| Description of the task |
Whenever a line in the data holds the string "Expand", copy that line.

[Saved data entries]

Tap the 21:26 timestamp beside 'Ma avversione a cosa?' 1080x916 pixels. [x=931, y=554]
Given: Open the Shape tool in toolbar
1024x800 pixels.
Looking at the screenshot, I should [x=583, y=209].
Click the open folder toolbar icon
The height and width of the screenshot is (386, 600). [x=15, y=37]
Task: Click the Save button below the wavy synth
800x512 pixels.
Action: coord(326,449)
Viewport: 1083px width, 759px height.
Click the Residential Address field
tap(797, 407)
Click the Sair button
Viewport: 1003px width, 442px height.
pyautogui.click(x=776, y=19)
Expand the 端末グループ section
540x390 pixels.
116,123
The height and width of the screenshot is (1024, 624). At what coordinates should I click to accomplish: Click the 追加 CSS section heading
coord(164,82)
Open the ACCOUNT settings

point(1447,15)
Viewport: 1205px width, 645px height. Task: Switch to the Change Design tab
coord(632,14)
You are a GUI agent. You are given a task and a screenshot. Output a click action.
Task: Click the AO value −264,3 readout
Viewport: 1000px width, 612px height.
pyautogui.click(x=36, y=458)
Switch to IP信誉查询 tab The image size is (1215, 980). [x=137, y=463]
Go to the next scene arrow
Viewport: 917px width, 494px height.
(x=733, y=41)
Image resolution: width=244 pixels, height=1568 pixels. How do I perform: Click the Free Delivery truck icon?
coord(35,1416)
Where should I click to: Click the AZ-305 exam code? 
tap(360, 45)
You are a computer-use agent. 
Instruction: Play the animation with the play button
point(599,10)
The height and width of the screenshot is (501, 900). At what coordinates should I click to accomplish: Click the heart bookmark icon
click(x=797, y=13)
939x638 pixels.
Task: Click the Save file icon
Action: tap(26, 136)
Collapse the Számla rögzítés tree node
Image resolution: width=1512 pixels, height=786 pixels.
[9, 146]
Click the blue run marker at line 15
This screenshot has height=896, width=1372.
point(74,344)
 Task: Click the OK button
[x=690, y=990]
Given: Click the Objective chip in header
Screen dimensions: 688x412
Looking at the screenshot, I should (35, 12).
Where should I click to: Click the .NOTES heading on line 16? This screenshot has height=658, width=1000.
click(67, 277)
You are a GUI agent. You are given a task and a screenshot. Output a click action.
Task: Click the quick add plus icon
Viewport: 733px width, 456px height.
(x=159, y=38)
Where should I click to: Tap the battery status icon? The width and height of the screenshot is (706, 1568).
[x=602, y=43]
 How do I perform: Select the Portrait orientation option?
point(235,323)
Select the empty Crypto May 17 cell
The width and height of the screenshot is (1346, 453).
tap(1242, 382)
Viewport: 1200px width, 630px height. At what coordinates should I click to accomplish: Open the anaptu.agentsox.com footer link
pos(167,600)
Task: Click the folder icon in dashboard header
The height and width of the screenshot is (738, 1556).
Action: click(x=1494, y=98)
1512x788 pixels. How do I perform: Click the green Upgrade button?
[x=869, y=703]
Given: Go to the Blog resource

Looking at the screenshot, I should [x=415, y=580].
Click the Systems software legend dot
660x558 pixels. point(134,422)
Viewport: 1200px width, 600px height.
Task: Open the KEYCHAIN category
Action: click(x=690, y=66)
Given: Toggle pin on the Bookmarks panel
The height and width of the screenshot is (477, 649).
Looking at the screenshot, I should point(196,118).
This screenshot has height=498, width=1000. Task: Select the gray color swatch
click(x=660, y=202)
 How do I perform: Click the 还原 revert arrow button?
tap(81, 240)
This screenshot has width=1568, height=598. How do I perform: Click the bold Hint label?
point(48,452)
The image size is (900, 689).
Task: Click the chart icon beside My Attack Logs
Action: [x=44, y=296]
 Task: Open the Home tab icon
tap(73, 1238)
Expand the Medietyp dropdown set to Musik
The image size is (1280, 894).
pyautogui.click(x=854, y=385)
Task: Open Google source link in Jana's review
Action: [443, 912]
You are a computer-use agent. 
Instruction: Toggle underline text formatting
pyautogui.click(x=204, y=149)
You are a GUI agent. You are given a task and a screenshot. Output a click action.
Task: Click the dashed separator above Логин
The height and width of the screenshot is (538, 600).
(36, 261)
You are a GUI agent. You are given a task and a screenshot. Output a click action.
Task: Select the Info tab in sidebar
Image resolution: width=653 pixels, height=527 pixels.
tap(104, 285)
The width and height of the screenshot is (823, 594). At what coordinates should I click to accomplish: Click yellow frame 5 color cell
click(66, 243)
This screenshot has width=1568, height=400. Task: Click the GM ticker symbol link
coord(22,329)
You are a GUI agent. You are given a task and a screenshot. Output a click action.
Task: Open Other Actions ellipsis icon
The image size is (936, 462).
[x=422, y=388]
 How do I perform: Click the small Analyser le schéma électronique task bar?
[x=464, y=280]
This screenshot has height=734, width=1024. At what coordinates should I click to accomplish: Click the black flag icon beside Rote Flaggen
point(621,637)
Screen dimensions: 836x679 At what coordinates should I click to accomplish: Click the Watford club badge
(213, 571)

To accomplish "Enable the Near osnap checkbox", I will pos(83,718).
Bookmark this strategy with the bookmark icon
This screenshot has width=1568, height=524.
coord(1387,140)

| Finished exercise |
Expand the 端末グループ section
Expand the Medietyp dropdown set to Musik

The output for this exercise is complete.